But while my limbic system is asserting itself, life is happening. There’s my wonderful family (who, in fairness, trigger not a small amount of anxiety themselves), music to be carried away by, books to be lost in, the lovely natural world that surrounds me here in Maine, Earl Gray tea, writing, bicycle rides, cool autumn air, my guitar, and even dumb video games and TV shows. To enjoy these things, I need to be there for them. I need to be “present.” Usually, I am not.
Being in the moment, being present, having a feeling of mindfulness; these things are enormous challenges for me. Elusive, to say the least, even when sincerely pursued. Being present, letting go of worries and preoccupations, takes up such time, time I could be spending being worried and preoccupied. There are all those Other Things!
The thing is, though, the worry and the preoccupation and the anxiety, it’s killing me. It’s ruining my sleep, shredding my nervous system, bruising my heart, pock-marking my brain, dampening my intellect, deadening my creativity, atrophying my muscles, and robbing me of genuine connection with my wife and kids, who I love deeply. I suffer from depression and I struggle with post-traumatic stress disorder, but it’s also true that I could improve things by leaps and bounds if I could just manage to make room in my life – in my mind – for one simple thing.
All this is to say that this is why I went on a weird and frustrating quest over the past few weeks trying to find a nice pair of headphones.
You see, even though I’m a musician and songwriter, actually listening to music, escaping into it, was something I’d lost the knack for sometime in my late 20s. As the Internet and podcasts and Other Things ascended, becoming absorbed in an album became a rare thing for me. I suppose this happens with a lot of people at this age; music is something we obsess over (and spend way too much money on) as teenagers and college students, and then more or less abandon as we become Regular Adults, save for occasional trips of nostalgia.
There’s another odd sore point for me, in that listening to good music comes with the baggage of opportunities missed. I once firmly believed that I would become a singer-songwriter by trade, and make a life of writing, recording, and performing music. Now that this is clearly not going to happen, it becomes more diffiult to enjoy much of the music I used to, or ought to, for it recalls thoughts of a youth spent, talent squandered, and lessons not taken. At times I get wrapped up in fantasies of what might have been, which, for when I was young and hopeful, was an exciting dream about a future, and as an adult is now a sad yearning for what can now never be.

_Exercises_
1. Rewrite the paragraph of the passage on anxiety and music that begins "You see, even though I'm a musician" in fewer words, keeping its main facts.
2. Print the passage on anxiety and music starting with "There’s another odd" and going on through "now never be.".
3. Write what comes next in the passage on anxiety and music, picking up after its final sentence.
The listing after this passage has no connection to it.

_Data shown_
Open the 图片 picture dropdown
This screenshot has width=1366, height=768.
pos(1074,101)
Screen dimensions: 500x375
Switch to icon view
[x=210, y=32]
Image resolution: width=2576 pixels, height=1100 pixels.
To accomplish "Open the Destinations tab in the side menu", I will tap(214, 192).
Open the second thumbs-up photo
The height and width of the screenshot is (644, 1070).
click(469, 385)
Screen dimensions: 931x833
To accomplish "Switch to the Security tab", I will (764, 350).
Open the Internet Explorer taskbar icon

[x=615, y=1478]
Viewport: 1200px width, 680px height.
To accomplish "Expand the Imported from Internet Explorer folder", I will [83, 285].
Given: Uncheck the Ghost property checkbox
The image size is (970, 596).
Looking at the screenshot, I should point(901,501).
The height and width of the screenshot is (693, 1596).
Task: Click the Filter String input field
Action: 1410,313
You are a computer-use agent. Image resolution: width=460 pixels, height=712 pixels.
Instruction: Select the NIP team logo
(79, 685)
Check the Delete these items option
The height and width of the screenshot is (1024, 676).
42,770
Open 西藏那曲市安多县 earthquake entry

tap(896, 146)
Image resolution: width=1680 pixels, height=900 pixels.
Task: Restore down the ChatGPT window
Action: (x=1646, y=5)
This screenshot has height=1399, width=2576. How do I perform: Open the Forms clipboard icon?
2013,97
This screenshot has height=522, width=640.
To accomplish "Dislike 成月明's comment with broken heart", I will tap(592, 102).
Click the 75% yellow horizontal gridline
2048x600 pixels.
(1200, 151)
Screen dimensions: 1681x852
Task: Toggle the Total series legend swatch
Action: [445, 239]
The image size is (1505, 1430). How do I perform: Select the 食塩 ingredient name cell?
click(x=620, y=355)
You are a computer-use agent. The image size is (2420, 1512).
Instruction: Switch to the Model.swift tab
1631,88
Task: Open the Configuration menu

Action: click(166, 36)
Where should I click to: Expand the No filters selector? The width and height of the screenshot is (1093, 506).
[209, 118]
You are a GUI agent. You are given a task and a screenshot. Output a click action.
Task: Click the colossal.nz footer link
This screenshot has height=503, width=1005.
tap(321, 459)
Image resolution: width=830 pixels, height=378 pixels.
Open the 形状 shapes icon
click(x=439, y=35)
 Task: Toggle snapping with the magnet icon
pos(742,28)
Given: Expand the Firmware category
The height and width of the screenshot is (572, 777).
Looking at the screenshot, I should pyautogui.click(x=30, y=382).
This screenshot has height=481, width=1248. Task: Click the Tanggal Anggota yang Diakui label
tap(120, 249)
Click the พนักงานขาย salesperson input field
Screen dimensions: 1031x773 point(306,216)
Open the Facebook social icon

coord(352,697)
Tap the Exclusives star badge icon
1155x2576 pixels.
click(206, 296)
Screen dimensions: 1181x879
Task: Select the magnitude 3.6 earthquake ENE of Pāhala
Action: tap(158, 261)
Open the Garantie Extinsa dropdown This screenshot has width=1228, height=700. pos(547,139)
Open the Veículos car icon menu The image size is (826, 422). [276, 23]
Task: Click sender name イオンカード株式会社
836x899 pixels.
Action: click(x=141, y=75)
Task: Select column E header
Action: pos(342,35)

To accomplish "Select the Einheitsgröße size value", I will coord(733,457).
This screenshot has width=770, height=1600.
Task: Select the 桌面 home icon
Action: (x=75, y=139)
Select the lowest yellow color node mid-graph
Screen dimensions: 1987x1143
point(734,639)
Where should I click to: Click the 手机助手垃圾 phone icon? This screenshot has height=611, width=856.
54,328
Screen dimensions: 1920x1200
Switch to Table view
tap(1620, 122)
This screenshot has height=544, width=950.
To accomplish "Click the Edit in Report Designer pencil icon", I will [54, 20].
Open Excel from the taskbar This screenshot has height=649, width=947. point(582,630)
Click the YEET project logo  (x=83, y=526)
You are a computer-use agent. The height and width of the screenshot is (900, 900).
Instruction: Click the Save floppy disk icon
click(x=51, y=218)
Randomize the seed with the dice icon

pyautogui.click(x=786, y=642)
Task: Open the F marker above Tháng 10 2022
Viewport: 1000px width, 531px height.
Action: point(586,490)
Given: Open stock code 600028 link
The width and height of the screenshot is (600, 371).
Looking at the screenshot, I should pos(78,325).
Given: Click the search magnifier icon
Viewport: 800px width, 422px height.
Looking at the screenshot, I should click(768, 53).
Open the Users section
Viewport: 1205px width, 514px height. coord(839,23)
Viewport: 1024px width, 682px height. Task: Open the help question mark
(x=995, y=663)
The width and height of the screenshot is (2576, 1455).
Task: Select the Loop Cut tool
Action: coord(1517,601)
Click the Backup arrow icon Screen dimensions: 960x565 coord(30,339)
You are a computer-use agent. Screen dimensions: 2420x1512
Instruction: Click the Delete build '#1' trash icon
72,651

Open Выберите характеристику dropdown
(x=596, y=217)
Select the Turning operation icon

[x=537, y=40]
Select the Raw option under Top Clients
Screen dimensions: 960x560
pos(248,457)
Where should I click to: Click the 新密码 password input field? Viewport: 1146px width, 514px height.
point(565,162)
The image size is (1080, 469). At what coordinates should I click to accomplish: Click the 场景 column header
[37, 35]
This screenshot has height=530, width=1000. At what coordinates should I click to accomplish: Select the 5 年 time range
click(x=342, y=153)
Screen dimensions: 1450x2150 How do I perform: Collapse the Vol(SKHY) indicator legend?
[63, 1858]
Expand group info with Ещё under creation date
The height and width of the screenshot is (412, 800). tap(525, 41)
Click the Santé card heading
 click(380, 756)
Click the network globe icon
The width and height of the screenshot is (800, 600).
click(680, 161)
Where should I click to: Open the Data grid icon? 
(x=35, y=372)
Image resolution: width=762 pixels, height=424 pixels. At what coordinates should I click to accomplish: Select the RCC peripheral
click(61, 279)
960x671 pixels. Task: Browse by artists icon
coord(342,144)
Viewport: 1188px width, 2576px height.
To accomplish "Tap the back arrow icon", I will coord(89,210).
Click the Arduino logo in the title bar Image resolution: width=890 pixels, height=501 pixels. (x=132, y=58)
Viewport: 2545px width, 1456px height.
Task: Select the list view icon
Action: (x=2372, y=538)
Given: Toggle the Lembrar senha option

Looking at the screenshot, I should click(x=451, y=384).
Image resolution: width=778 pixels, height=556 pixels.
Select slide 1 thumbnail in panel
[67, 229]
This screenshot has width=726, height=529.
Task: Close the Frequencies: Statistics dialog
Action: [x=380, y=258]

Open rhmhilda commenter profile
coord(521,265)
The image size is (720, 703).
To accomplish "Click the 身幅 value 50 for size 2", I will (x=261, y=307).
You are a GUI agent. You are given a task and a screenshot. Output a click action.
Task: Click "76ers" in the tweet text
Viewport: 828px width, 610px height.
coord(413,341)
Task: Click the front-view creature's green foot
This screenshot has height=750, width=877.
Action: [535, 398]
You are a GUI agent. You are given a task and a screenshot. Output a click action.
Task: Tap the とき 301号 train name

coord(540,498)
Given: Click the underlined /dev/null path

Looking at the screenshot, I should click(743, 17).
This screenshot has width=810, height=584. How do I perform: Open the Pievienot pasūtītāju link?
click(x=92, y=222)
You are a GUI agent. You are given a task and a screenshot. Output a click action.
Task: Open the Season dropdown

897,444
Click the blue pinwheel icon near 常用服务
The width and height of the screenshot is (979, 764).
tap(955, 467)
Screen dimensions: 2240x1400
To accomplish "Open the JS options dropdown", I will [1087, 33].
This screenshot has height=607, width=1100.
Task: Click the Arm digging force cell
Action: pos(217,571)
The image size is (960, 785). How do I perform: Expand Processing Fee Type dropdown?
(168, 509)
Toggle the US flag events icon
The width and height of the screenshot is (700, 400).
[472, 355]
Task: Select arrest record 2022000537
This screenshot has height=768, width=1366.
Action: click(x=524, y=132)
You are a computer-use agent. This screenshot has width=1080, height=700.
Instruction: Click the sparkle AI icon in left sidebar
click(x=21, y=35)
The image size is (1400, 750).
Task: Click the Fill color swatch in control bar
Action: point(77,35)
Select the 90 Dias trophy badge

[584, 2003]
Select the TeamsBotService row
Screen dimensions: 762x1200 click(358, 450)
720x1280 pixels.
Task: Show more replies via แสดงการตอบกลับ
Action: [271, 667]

_Outputs by task_
1. Though a musician and songwriter, the writer lost the habit of truly listening to and escaping into music sometime in their late 20s, as the Internet, podcasts and other distractions took over. The writer suspects this is common: people obsess over music as teenagers and college students, then largely drop it as adults except for occasional bouts of nostalgia.

2.
There’s another odd sore point for me, in that listening to good music comes with the baggage of opportunities missed. I once firmly believed that I would become a singer-songwriter by trade, and make a life of writing, recording, and performing music. Now that this is clearly not going to happen, it becomes more diffiult to enjoy much of the music I used to, or ought to, for it recalls thoughts of a youth spent, talent squandered, and lessons not taken. At times I get wrapped up in fantasies of what might have been, which, for when I was young and hopeful, was an exciting dream about a future, and as an adult is now a sad yearning for what can now never be.

3.
Nonetheless, in the here and now, it seemed to me that music might be a good way to claim some peace for myself. Goodness knows, we have such easy access to so goddamn much of it, that there’s almost infinite choice. I have music in my iTunes library that I’ve owned for over a decade and probably never even pushed “play” on. But music, and audio more generally, seemed like a good way to ease into the pursuit of peace. When I sit to read a book, as Other Things go on around me, I could put on a pair of headphones, play some instrumental music, and escape into the world the author has laid out for me. (What more often happens is I that get distracted or fall asleep.) I could listen to guided meditations and affirmations to start rewiring some of the bad connections and memorizations encrusted in my addled brain. This wouldn’t be a way to be in the moment with people or nature, per se, but it would be a start, a first step toward letting the Other Things go, just for a little while, in favor of peace.
To do this, I’d of course need a decent pair of headphones, right? You can’t achieve inner peace with crummy earbuds, right?
Once upon a time, I’d had a kind-of-nice pair of over-ear headphones. Bose OE2’s, which sounded nice and warm, and were more or less comfortable, though cheaply built and easily broken. Before my quest for peace, I’d decided they were not being utilized enough to justify holding on to, so I sold them. (I also had sold my Kindle Paperwhite, since I was reading so much on my iPad mini – a choice I now regret for related peace-pursuit reasons.)
Now, I actually think Apple’s EarPods are quite nice for what they are, and we have at least two pairs of them in the house. I know there’s a kind of geek-cultural agreement that these are risible peaces of junk, but I have found them rather comfortable and sufficiently nice-sounding to serve most of my listening needs over the past couple of years.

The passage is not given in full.